For this incident, and for the earlier radiation exposures that year of the three workers in the hot fuel facility, the DOE’s enforcement officer initially proposed fining BEA $615,000 but Bouldon reduced the fine to $412,500 for what he said were “corrective actions taken.”
Separately, BEA’s profit was cut by $500,000 on Jan. 31, 2012, in a letter from Richard B. Provencher, the DOE’s fee awarding official, to Grossenbacher that noted “unacceptable events continue to occur” at the lab. But on Nov. 22, 2013, Provencher, who determines BEA’s annual profit, gave back the entire $500,000 that had been withheld, with the stipulation that BEA spend $100,000 of it on efforts to improve operations and safety.
In total, in 2011, BEA earned $17.1 million in profits, the year of the accident, or 92 percent of what was available. In 2012, it earned $16.2 million, but the next year it got the $500,000 back.
New contamination incidents
The plutonium contamination of 16 BEA workers was followed by two other significant radiation exposures, with the first occurring in August 2014, when workers in the Fuel Manufacturing Facility, a low structure next to the building where the plutonium exposures occurred, were fabricating radioactive americium in a glove box.
Outside the body, small bits of americium pose almost no threat to human health.
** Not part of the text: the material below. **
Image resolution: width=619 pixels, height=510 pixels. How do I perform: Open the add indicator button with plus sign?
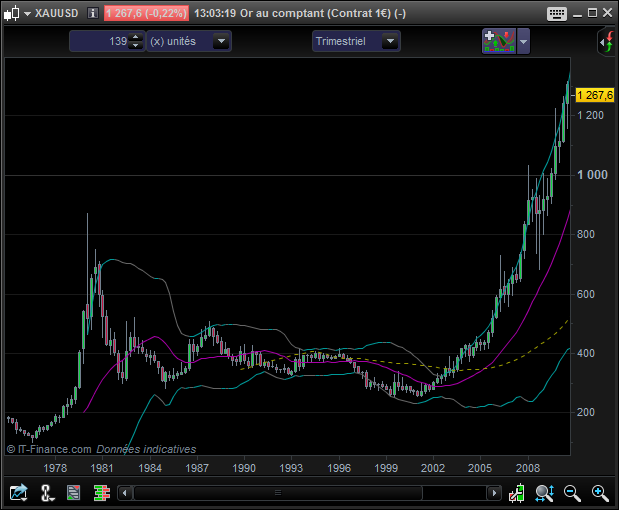[x=498, y=41]
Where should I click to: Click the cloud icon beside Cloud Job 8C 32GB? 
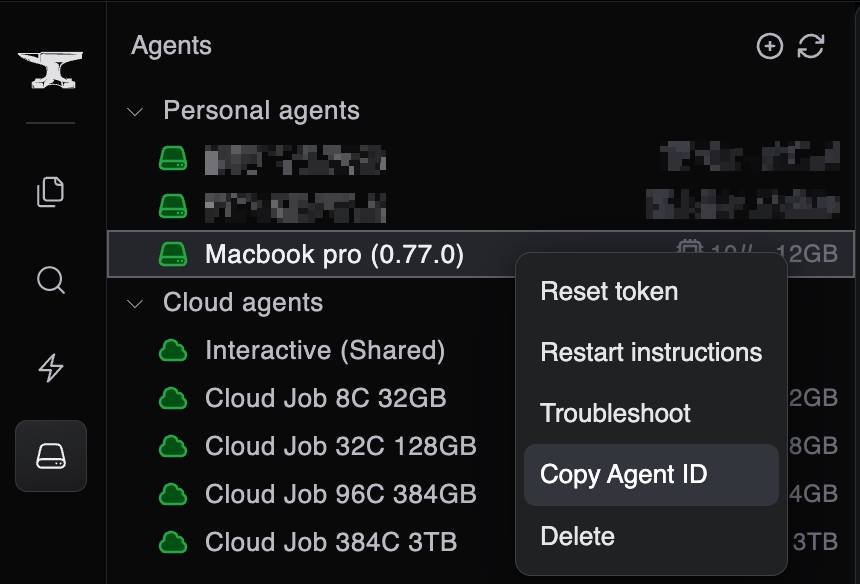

But in higher internal doses, its radiation breaks down cells, alters genes and attacks bones and organs, increasing its victims’ chances of contracting life-threatening maladies, according to the Centers for Disease Control and Prevention.
Air monitor alarms in the work room sounded four times during the glove box work, but because no one found any contamination on the room’s surfaces, it was assumed americium was not in the air. A month later, however, the lab discovered americium-241 in the air filters that had been in place during the August work.
For reasons that remain unclear, investigators were unable to find the source of the contamination for the next 16 months. But eventually they discovered that the glove box the workers used, which should have been sealed tight, had leaks in seven places. Nine workers were tested and found to have inhaled doses of less than 100 millirem of americium-241, according to a DOE enforcement letter of August 2016.
The letter said that the safety consequences of the event were low, but called the incident “preventable” and said “DOE views seriously any event in which workers received unplanned radiological uptakes.” The letter, signed by enforcement director Steven Simonson, imposed no safety fines or penalties.
The fifth contamination incident occurred just two weeks later, in a long, low building just a block from the Idaho fuel manufacturing facility known as the Analytical Laboratory. There, on Sept. 9, 2014, a researcher poured some nitric acid containing plutonium-238 into another bottle, all inside a small room with a special exhaust fan. A week later, routine monitoring detected plutonium contamination in the room. Those involved had their noses swabbed, and two workers had nasal contamination, but no plutonium was detected in their lungs. The room was then shut for a week for decontamination.
An initial investigation report by the contractor said the researcher did not follow procedures to decide whether the work should have been done in a sealed glove box. “Emphasis on schedule exceeded emphasis on methods/doing a good job,” said the Oct. 29, 2014 report, striking a chord that appears in many of the DOE reports on radioactive contaminations throughout the country’s nuclear weapons complex.
The incident, however, did not provoke a specific enforcement action, and again, DOE did not levy any fines — another familiar outcome.
At the end of 2014, BEA was awarded $18.1 million in pure profit, after $350,000 was deducted for the two safety incidents. That meant the company got 97 percent of the maximum profit allowed under its contract. It also got its contract extended to 2019 without competition. A joint news release from BEA and the Energy Department announcing the extension credited the decision to the company’s “consistently strong annual performance and success in managing INL.”